Trying to be perfect is a trap that lands us in despair.
We resent our imperfection; we try harder to be more perfect; we resent our lives because they subject us to imperfection and imperfect conditions; we turn our aggression against ourselves by saying nasty things in our heads and sabotaging our own efforts; and then we try to be more perfect to compensate!
I am getting exhausted and angry just thinking about it!
Wanting perfection is wanting despair, resentment, and the loss of reality. That is death. But there is a way out. What follows are the steps to take out of this trap, whether you are a transhumanist or a normal person.
First step: Recognize that perfection is not even a reality. It is not only impossible for you and me to be perfect. It is impossible for perfection in any form, along any imagined scale, to exist in reality.
Step two: Choose to live in the real world. Stop chasing the fantasy.

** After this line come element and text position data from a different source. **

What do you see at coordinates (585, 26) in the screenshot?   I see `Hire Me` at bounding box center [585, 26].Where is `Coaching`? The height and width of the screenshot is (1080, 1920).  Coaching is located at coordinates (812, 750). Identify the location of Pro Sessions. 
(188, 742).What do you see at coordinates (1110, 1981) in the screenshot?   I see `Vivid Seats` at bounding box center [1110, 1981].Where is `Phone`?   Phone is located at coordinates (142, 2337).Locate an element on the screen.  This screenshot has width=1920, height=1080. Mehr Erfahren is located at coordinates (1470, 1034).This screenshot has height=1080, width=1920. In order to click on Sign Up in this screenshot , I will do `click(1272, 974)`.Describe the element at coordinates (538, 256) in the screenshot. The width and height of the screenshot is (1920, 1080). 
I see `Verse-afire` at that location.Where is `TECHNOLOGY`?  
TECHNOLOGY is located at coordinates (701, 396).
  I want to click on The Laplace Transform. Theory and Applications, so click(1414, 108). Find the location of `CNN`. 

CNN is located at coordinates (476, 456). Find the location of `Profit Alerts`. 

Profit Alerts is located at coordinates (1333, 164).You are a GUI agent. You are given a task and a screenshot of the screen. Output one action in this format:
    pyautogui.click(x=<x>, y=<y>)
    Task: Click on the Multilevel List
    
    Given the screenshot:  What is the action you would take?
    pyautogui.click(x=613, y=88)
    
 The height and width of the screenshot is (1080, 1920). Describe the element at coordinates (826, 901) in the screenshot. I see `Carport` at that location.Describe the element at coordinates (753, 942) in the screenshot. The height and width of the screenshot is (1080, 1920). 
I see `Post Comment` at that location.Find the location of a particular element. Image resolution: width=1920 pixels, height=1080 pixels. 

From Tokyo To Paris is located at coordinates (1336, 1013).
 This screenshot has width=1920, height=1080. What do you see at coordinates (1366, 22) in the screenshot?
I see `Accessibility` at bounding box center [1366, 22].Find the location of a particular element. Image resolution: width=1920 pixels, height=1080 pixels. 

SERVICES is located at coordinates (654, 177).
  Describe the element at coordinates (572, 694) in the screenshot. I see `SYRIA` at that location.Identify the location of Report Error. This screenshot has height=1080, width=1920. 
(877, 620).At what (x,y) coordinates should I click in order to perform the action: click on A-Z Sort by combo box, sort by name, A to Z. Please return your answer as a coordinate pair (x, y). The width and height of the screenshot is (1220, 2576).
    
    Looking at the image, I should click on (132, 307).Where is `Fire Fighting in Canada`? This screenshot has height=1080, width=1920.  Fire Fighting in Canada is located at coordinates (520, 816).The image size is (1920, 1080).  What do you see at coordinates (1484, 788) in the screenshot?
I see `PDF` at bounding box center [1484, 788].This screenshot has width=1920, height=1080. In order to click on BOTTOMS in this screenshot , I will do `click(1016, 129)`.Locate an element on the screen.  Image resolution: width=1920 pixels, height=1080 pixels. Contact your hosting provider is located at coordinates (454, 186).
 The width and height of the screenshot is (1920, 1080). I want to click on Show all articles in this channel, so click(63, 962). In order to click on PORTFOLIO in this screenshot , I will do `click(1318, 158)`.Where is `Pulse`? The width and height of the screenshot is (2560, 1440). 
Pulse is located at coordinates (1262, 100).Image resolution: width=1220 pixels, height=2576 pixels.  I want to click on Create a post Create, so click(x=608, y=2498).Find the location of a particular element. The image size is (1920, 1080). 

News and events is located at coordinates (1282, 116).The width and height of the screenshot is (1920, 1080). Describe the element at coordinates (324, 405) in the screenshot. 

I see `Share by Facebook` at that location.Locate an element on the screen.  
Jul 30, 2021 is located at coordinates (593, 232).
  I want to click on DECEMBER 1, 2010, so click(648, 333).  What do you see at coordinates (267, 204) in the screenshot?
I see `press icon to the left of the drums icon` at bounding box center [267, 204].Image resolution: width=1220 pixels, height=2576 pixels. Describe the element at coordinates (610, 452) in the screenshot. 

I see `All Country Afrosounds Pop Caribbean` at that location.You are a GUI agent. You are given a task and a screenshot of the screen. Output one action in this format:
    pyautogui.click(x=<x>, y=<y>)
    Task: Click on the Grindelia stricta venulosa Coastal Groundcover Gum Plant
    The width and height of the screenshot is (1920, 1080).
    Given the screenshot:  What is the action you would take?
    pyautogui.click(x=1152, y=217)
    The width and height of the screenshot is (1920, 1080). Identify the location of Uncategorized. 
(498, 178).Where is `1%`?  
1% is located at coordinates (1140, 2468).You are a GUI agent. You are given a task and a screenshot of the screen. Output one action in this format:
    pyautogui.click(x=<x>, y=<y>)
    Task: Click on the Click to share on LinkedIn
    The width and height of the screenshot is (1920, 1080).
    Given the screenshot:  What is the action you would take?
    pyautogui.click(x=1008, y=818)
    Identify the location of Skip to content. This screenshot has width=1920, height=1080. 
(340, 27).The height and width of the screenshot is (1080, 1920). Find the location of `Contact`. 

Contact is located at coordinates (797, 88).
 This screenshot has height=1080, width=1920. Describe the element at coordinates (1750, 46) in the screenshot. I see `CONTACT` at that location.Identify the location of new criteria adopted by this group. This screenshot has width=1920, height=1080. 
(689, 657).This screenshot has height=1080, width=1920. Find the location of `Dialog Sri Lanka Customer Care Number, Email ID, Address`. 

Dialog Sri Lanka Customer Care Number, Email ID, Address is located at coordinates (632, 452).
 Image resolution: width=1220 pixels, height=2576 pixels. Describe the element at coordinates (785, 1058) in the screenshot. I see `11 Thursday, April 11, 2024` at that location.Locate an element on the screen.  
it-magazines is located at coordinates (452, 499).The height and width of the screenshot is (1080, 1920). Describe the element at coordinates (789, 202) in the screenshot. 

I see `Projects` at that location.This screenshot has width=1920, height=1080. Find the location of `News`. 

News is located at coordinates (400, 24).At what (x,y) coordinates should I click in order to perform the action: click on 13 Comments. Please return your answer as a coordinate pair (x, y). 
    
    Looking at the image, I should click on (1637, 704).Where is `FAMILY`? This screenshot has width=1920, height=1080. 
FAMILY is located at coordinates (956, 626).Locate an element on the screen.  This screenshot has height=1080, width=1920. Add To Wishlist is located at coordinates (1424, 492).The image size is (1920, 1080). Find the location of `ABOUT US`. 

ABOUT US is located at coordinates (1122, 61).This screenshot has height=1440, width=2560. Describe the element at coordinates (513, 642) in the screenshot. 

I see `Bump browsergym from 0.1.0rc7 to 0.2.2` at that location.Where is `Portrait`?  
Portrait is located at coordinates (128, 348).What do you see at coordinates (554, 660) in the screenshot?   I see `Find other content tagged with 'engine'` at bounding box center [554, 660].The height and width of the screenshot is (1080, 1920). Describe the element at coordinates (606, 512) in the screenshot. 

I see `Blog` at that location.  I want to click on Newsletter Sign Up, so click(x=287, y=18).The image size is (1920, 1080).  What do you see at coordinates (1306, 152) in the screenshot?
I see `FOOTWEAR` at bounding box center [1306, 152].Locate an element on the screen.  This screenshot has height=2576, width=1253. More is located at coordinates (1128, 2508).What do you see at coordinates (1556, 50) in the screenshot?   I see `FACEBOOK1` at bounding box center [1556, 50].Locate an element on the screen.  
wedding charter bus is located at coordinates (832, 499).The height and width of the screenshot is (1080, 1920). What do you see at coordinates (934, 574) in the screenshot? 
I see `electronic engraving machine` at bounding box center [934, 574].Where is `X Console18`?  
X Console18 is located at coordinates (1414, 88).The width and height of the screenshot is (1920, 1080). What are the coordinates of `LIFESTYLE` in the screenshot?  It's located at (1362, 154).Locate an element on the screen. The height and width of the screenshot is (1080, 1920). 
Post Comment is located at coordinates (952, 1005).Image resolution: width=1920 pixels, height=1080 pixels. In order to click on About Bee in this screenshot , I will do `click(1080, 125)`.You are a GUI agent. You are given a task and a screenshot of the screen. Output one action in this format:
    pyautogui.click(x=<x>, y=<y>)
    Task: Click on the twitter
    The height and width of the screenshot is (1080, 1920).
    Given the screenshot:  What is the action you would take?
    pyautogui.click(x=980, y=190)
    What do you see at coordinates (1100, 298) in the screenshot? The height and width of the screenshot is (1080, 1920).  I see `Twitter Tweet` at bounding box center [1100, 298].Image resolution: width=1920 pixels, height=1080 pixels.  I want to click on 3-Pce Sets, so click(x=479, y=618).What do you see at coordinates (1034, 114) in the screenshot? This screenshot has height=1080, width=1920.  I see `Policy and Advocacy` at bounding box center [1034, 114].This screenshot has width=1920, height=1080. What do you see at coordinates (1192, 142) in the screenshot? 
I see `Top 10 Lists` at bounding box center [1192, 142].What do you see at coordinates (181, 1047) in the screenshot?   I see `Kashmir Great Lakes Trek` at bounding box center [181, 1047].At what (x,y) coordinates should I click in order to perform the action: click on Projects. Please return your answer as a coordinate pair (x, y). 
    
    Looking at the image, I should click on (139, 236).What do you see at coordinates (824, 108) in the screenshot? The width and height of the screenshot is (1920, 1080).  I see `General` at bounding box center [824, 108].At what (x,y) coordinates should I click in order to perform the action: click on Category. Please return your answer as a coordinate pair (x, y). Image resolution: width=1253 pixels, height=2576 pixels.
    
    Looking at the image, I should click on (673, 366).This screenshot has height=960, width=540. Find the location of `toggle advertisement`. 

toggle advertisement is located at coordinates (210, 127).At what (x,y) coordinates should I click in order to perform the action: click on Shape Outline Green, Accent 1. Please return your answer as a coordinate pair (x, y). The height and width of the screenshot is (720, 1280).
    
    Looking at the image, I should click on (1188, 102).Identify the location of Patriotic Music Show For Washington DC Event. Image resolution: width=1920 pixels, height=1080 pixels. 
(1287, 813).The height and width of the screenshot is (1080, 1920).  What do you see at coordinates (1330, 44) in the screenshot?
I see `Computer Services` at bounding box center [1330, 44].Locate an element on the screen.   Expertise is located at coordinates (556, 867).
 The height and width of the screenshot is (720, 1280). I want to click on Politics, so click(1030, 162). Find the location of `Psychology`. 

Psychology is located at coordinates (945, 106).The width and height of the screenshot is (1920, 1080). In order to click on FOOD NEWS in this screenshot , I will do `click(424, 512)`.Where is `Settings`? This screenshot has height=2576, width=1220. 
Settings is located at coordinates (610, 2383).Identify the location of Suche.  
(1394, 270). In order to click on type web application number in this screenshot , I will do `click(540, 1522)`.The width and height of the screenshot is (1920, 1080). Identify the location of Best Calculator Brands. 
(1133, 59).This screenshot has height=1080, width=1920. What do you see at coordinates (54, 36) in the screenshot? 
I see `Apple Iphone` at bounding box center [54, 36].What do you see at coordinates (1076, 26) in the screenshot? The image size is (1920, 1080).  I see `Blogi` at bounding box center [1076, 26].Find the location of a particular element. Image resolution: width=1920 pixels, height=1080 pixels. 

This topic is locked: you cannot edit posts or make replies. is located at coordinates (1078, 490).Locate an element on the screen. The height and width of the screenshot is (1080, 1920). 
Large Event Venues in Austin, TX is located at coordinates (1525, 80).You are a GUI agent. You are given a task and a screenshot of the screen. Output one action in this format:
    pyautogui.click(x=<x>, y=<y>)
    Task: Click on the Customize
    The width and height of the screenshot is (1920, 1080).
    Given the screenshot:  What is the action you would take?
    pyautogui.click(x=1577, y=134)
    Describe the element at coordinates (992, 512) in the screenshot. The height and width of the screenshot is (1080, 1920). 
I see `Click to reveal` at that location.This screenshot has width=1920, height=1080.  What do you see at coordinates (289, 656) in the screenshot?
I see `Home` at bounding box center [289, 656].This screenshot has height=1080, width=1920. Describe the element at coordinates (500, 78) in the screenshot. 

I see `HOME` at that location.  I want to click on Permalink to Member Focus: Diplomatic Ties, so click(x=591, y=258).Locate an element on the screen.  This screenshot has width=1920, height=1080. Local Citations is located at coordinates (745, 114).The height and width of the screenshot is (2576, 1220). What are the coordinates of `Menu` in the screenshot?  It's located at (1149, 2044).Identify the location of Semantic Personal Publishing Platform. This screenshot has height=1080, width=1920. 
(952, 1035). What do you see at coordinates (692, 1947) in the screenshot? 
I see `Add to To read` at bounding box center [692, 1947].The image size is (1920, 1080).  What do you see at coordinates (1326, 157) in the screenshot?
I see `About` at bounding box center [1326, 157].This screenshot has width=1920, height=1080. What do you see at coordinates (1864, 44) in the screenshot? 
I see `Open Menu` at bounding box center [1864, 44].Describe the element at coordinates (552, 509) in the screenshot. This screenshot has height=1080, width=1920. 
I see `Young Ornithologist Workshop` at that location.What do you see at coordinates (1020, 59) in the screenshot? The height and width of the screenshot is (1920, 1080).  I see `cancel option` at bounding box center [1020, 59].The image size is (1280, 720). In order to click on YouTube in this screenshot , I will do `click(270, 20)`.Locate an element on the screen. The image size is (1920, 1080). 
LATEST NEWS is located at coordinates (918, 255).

Step three: Stop making yourself miserable because you are not and could never be, nor ever want to be, perfect. That is because perfection is not real, but you are! You would not be real if you were defined as being perfect. You would be effectively dead.
Final step: Enjoy the freedom of just being you, a real and glorious human being who is a child of God.
Let’s let God be God. And let’s be happy that we are who and what we are.
It is all good. It is all created by our God. We are given, and we are real.
In essence, we are alive! So live your life joyfully.